Strink leads his hero into an conceivable petty-bourgeois environment – which only increases the height of the downfall

But do not let the social status of the main character fool you. Heinz Strunk stays true to his tried and tested environment: he leads his hero into an conceivable petty-bourgeois environment – only increasing the height of the falls. Even the holiday resort of Niendorf isn’t very exclusive. Restaurants have names like ‘primporium’, and on their menus the salad is advertised as ‘something fresh first’. The impulsive owner of Ruth, the local beach chair tenant and liquor merchant, Breda, also comes from this environment: a severely downtrodden alcoholic figure with almost demonic traits, who will drag Ruth further and further into the abyss.

“Watching him and waiting and wanting to control him. Breda kept darkening all of Ninndorf. Ruth now always goes shopping when he thinks the man is patrolling the beach chair. Then Breda also sends him a horrific goodnight text: “I hope you rest well!” You’ve settled well” (…) “Very good brandy is coming on Wednesday.” Plus some stupid emojis. Are we lovers now sending each other sweet dreams?”
(Heinz Strenk: A Summer in Niendorf, p. 35)

Strenk wrote the Chav version of “Death in Venice” by Thomas Mann

Thomas Mann is mentioned several times in the course of the story – and in Strenk’s novel you can actually see some parallels with his famous Death in Venice: it’s about sexual infatuation – in this case to the waitress – it’s about a single character descended and ultimately also about the death.

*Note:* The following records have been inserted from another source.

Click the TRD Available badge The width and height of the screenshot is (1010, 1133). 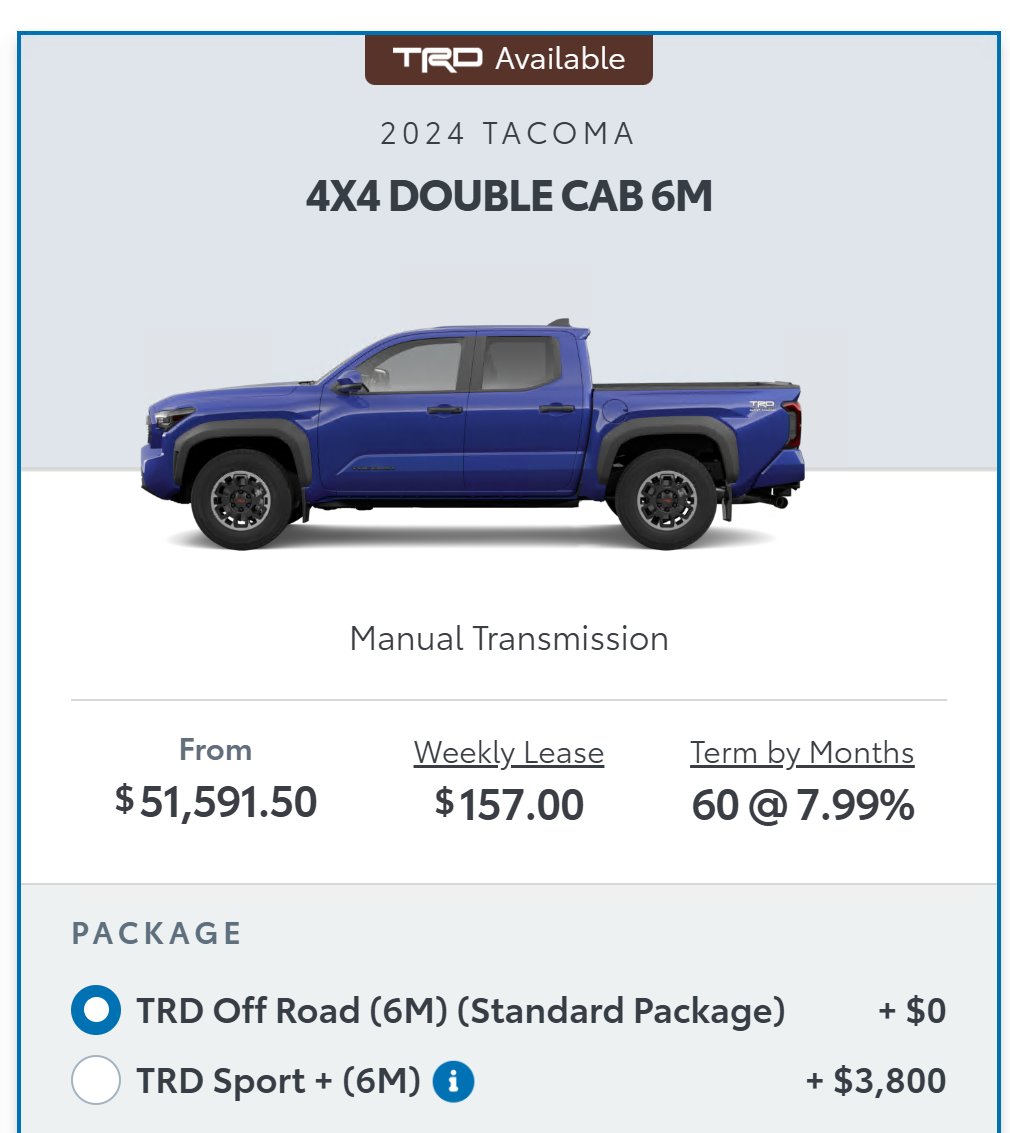(509, 59)
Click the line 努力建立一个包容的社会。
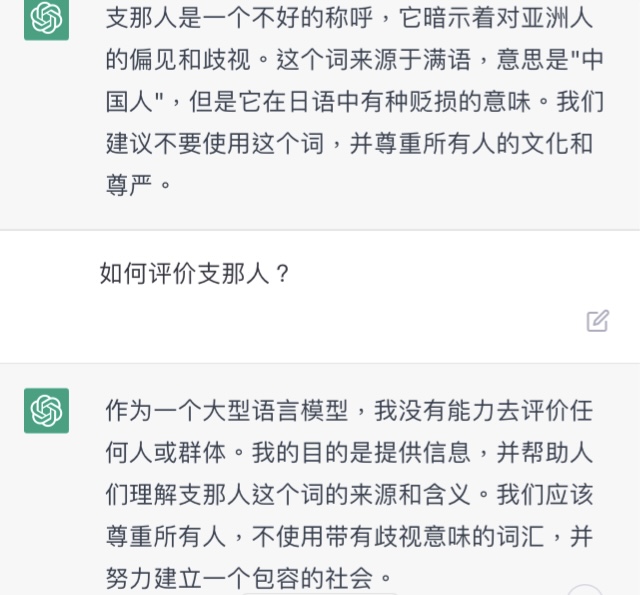 point(249,579)
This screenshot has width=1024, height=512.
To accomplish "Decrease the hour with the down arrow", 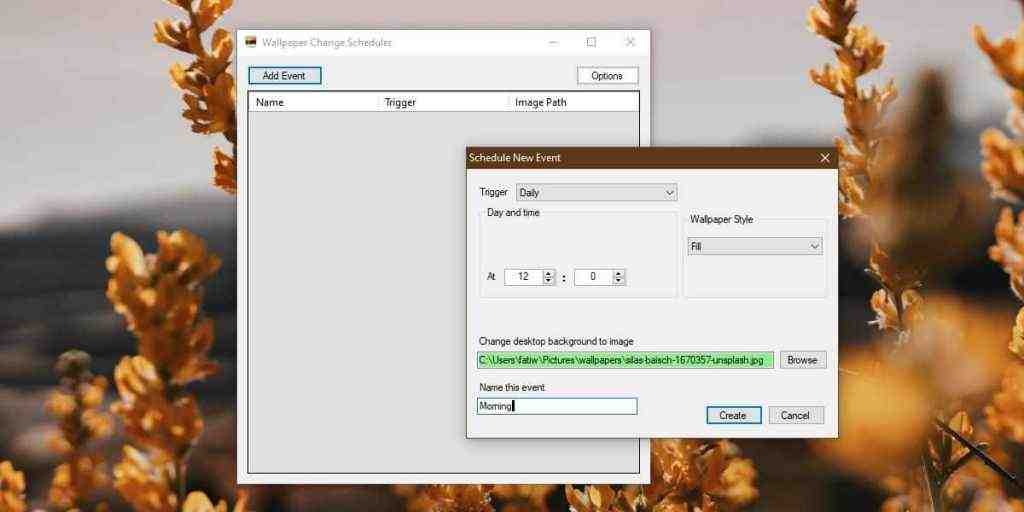I will pos(548,281).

Rather, Strunk writes the old version of history, one with plastic chairs and cheap wine – and with a near-baroque fixation on humans as shriveled beings with all their odors, foul bodily fluids, gaping teeth and skin irritations. His beauty Thomas Mann would have walked away trembling from such disgusting adventures.

Beautiful ‘sports food’ gets great women. Others are poor, self-pitying, misogynistic cowards

However, like his hero Gustav Aschenbach, Roth became an increasingly silly character. It’s the big theme that Strenk is already working on in each of his novels: the man, the embarrassing creature. He is also very close to his literary idol Michel Welbeck and his treatise on sexual class struggle: only “beautiful athletes eat” – as he calls it in another Sternek novel – get great women. Others are rather attractive types that look in the tube and feel self-pitying like the misogynistic poor sausage.

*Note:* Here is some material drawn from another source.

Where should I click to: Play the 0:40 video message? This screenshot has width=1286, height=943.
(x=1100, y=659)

Ruth also fails on the love front: he lives apart from his wife who has developed a religious pastime, an acquaintance’s visit to the tavern ends in a sexual disaster, and the “fuss” waitress whom Ruth adores – like the beautiful boy Tadzio in Thomas Mann – remains elusive.

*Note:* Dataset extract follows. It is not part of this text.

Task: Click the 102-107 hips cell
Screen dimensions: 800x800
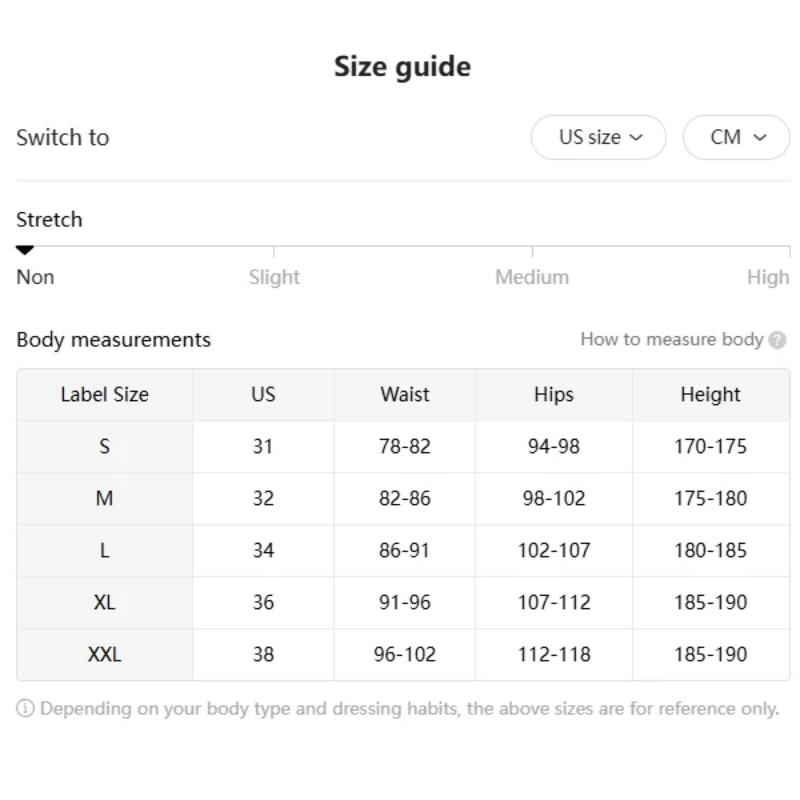Action: (x=553, y=551)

The service is young, plump, stupid, somewhat rude and inviting you to dream. “Safina,” says the name tag on her blouse. (…]In a bad mood, Savina wishes you a bon appetit. Ruth thinks that a great voice falls somewhere between electrifying and aphrodisiac. He can’t get over the fact that she’s treating him, who is still very attractive, and distinctly well-dressed, And intriguing, and almost mysterious despite the minor signs of wear, just like any retired retiree.
(Heinz Strenk: A Summer in Niendorf, p. 71)

The novel flourishes with a great sense of comedy and comedy

Sympathy or even pity for Ruth, the hero, does not really want to arise from the reader, he himself looks at the world very lightly. But this does not necessarily conflict with this novel, which develops its great dynamism and lives from a great sense of fantasy and comedy.

In the end, Strunk has a really surprising – and even quite forgiving – sentence. Then suddenly Ruth loves this after all.